Y le deslizó tres billetes de a peso y un tostón. Eso, 3.50, costaban los servicios de la doña. Tomó de la mano la mujer al nervioso mancebo y lo condujo por un estrecho corredor a la accesoria donde ejercía su oficio.
Esperó don Luterito en calma, bebiendo una cerveza y escuchando la música de la radiola. Pasó una media hora, y apareció de pronto la mujer. Venía riendo con grandes risotadas. El muchacho la seguía lleno de turbación.

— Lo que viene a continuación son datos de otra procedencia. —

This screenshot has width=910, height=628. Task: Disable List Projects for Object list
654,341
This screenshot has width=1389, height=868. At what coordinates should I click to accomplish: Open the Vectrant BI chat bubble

-¿Qué pasó, doña? -preguntó con inquietud don Luterito-. ¿No estuvo éste a la altura?
-Sí, estuvo -declaró ella sin dejar de reír-. Es todo un hombrecito, y tiene hasta de sobra eso que le gusta a la mujer.
-Entonces -inquirió don Luterito- ¿por qué la risa?
Contestó la mujer, regocijada:
-Es que al terminar me pagó, y cuando le recibí el dinero me dijo: “-¿Y mi almanaque?”